この空間内の距離の測りかたとしてひろく知られているのが、いわゆる2乗してルートをとる三平方の定理です。たとえば、座標平面上の原点と$P(1, 2)$の距離は
$$\sqrt{(1-0)^2+(2-0)^2}=\sqrt{5}$$
一般に、$\mathbb{R}^n$に置かれた2点$\boldsymbol{x}, \boldsymbol{x'}$の距離は
$$d=\sqrt{(x_1-x'_1)^2+(x_2-x'_2)^2+…+(x_n-x'_n)^2}$$
距離の定義
この測りかたが距離の定義を満たしていることを確認しましょう。以前の記事に書いた距離の定義を再掲します。
集合$X$から取り出した要素$x_1, x_2, x_3$の距離 $d$ が次の条件を満たすとき、これを距離空間という。
- すべての $x_1, x_2$ について、$0\leq d(x_1, x_2)<\infty$
- $x_1=x_2$ と $d(x_1, x_2)=0$ は同値である
- $x_1\neq x_2$ であるとき $d(x_1, x_2)=d(x_2, x_1)$
- $d(x_1, x_3)\leq d(x_1, x_2)+d(x_2, x_3)$
これらの条件を満たしているか、1つずつ確かめましょう。
まず1つめですが、$d$ に入る数はすべて実数であり、そのすべてを2乗して足していますので、負値は取り得ません。よって$d$ は非負です。$d$ の値が無限に発散しないためには有界性を示さなければなりませんが、私の能力を超えます。ただ、無限の距離を持つものは、そもそも考慮の対象外とするのが自然です。
2つめは、同じ座標に置かれた2点の距離は0であり、距離が0であれば2点は同じ座標に置かれているということです。座標平面に置かれた2点 $P(1, 2)$と$Q(1, 2)$を例にしましょう。これら2点間の距離は、次のように0であることがわかります。
$$PQ=\sqrt{(1-1)^2+(2-2)^2}=0$$
この式の計算結果が0であるのは、ルートの中の各項の引き算の値がすべて0であるときだけです。そして、各項の引き算の値が0になるのは、各項の2つの数がまったく同じ値をとるときだけです。これは2点の座標がまったく同じであることを意味します。
3つめは、こちらからあちらへの距離と、あちらからこちらへの距離は同じであるということです。これはルートの中の各項が2乗されていることから明らかです。上でみた2点$O(0, 0)$と$P(1,2)$を例に式で確かめてみましょう。
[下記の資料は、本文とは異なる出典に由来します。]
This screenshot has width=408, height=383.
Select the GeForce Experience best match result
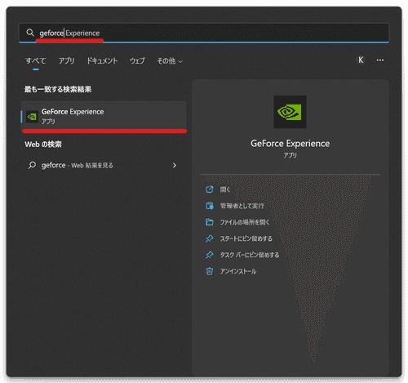pyautogui.click(x=104, y=116)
わざわざ式を書くまでもありませんが…
$$OP=\sqrt{(1-0)^2+(2-0)^2}=\sqrt{5}$$
$$PO=\sqrt{(0-1)^2+(0-2)^2}=\sqrt{5}$$
4つめはいわゆる三角不等式と呼ばれているものです。真っ直ぐゴールへ突き進む距離より、途中でどこかへ立ち寄る距離の方が長いという、これも単純明快なものです。上に掲げた不等式の左辺と右辺にユークリッド距離を代入してみましょう。
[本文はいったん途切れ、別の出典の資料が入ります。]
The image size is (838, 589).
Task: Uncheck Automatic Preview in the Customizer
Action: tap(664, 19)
$$左辺=\sqrt{(x_1-x_3)^2} 右辺=\sqrt{(x_1-x_2)^2}+\sqrt{(x_2-x_3)^2}$$
それぞれ2乗すると
$$左辺=(x_1-x_3)^2 右辺=\left(\sqrt{(x_1-x_2)^2}+\sqrt{(x_2-x_3)^2}\right)^2$$
左辺を若干書き換えて展開すると
$$左辺=((x_1-x_2)+(x_2-x_3))^2=(x_1-x_2)^2+(x_2-x_3)^2+2(x_1-x_2)(x_2-x_3)$$
右辺を展開すると
$$右辺=(x_1-x_2)^2+(x_2-x_3)^2+2\sqrt{(x_1-x_2)^2}\sqrt{(x_2-x_3)^2}$$
左辺と右辺の違いは第3項だけです。よく見ると、左辺と右辺それぞれの第3項について、係数2を除いて2乗したものの比較はコーシー=シュワルツの不等式そのものです。すなわち
$$((x_1-x_2)(x_2-x_3))^2\leq(x_1-x_2)^2(x_2-x_3)^2$$
定義どおりに$左辺\leq 右辺$が示されました。2乗してルートをとる三平方の定理は距離空間の定義をすべて満たすことがわかりました。この測りかたをする距離空間をユークリッド空間といいます。